Immune Protein SP-A Can Predict Esbriet, Ofev Therapy Outcomes in IPF Patients, Study Finds
Changes in blood levels of surfactant protein-A (SP-A) — immune proteins most abundant in the lungs — can help predict treatment outcomes with anti-fibrotic therapies, including Esbriet and Ofev, in people with idiopathic pulmonary fibrosis (IPF), a study found.
According to the new study, serial measurements of SP-A can serve as a useful biomarker to evaluate treatment response and help guide the management of IPF. Assessing changes in SP-A can help predict treatment outcomes with the approved therapies Esbriet (pirfenidone) and Ofev (nintedanib), the researchers said.

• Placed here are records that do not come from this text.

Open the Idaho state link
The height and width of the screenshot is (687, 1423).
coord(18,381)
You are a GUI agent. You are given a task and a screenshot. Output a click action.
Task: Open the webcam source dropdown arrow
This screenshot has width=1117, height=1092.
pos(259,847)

Titled “Surfactant protein A as a biomarker of outcomes of anti-fibrotic drug therapy in patients with idiopathic pulmonary fibrosis,” the study was published in the journal BMC Pulmonary Medicine.
Currently, lung transplants are the only curative treatment for IPF. Nonetheless, notable advances have been made in pharmacological therapies for the treatment of the disease.
In particular, Esbriet, marketed by Genentech, and Ofev, marketed by Boehringer Ingelheim, are anti-fibrotic therapies — medications that lessen tissue scarring — approved for the treatment of IPF. The use of these medicines is associated with a reduction in the rate of decline in forced vital capacity (FVC), which is the amount of air that can be forcibly exhaled from the lungs after taking the deepest breath possible. FVC is a key measure of lung function.
Secretion of SP-A, surfactant protein-D (SP-D), and Krebs von den Lungen (KL)-6 — three different types of proteins — are known to be associated with IPF progression and mortality. However, changes in these blood biomarkers in relation to treatment with Esbriet or Ofev have not been reported.
Thus, researchers at Sapporo Medical University School of Medicine, in Japan, conducted a study to assess the levels of SP-A, SP-D, and KL-6 in people with IPF undergoing anti-fibrotic therapy. Their goal was to determine if the levels of these proteins reflected changes in FVC and in diffusion capacity of the lung for carbon monoxide (DLco), another measure of lung function. Both FVC and DLco also are surrogate markers for clinical monitoring and prognostic assessment.
The team carried out a retrospective study with IPF patients who started treatment with either Esbriet or Ofev between January 2014 and June 2018 at Sapporo Medical University Hospital. Changes in clinical characteristics, as well as SP-A, SP-D, and KL-6 levels were evaluated.
Those who experienced a decline in FVC of 10% or more, or a decline in DLco of 15% or more, from baseline (the start of the study) to after 6 months, were categorized as the progression group. The other patients were classified as the stable group.
Altogether, 49 patients were evaluated, including 23 treated with Esbriet, and 26 given Ofev. The stable group was comprised of 32 patients — 17 receiving Esbriet, and 15 Ofev — while the progression group counted 17 individuals, which included six on Esbriet, and 11 on Ofev.
The results showed that, within the stable group, the levels of SP-A and KL-6 significantly decreased from baseline to three and six months, compared with the progression group. In the stable group, the median decrease in SP-A at three months was 6%, with a 10.2% reduction at six months. Meanwhile, the median decreases in the progression group were 16.7% at three months and 20.2% at six months.
Similarly, the median decrease in KL-6 levels in the stable group were 9.2% at three months and 15.0% at six months. In the progression group, the median decrease was 6.7% at three months and 12.1% at six months.
SP-D levels also decreased by a median change, in the stable group, at three months of 10.6% and at six months of 13.7%. In the progression group, the median changes were 0.4% at three months and 0.5% at six months.
Interestingly, the researchers found that SP-A and SP-D levels were negatively correlated to changes in FVC and DLco. Essentially, the lower the SP-A and SP-D levels, the higher the FVC and DLco, meaning a better lung function.
When the team evaluated the results based on the therapy used by the patients — Esbriet or Ofev — they observed similar results, regardless of which therapy each person was receiving.
Further, a statistical analysis indicated that a change in SP-A was a significant predictive factor of therapeutic outcomes at six months.
Overall, the team found that “changes in serum SP-A reflected the outcomes of anti-fibrotic drug therapy.”
“Serum SP-A has a potential as a biomarker of therapeutic outcomes of anti-fibrotic drugs,” they concluded.